Problem statement
Echo every line of the material below word for word, leaving out the pictures.

[START]

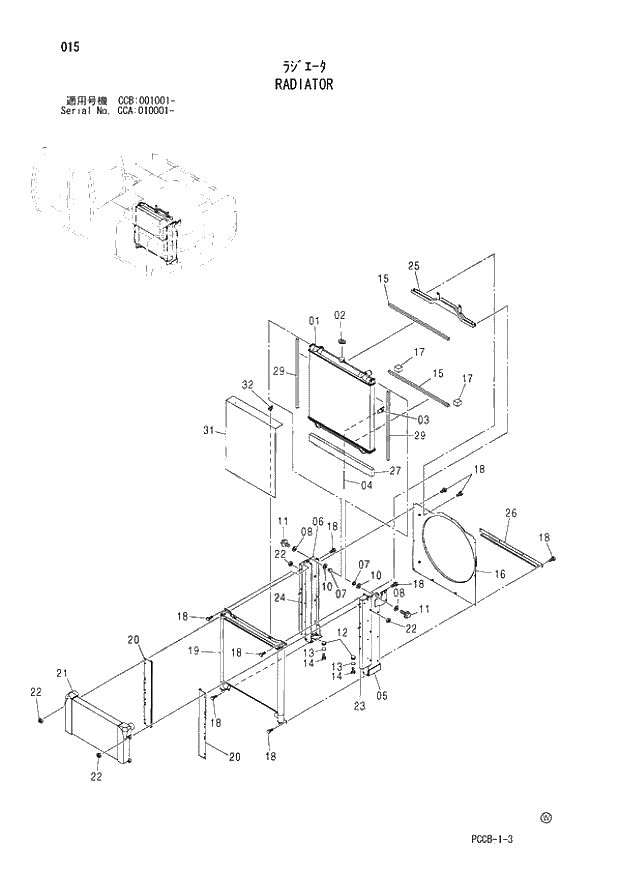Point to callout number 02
[340, 315]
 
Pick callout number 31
[209, 431]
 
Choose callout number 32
[247, 384]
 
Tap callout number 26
[511, 514]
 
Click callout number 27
[394, 471]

[END]

Reply to the exercise
Point to callout number 02
[340, 315]
 
Pick callout number 31
[209, 431]
 
Choose callout number 32
[247, 384]
 
Tap callout number 26
[511, 514]
 
Click callout number 27
[394, 471]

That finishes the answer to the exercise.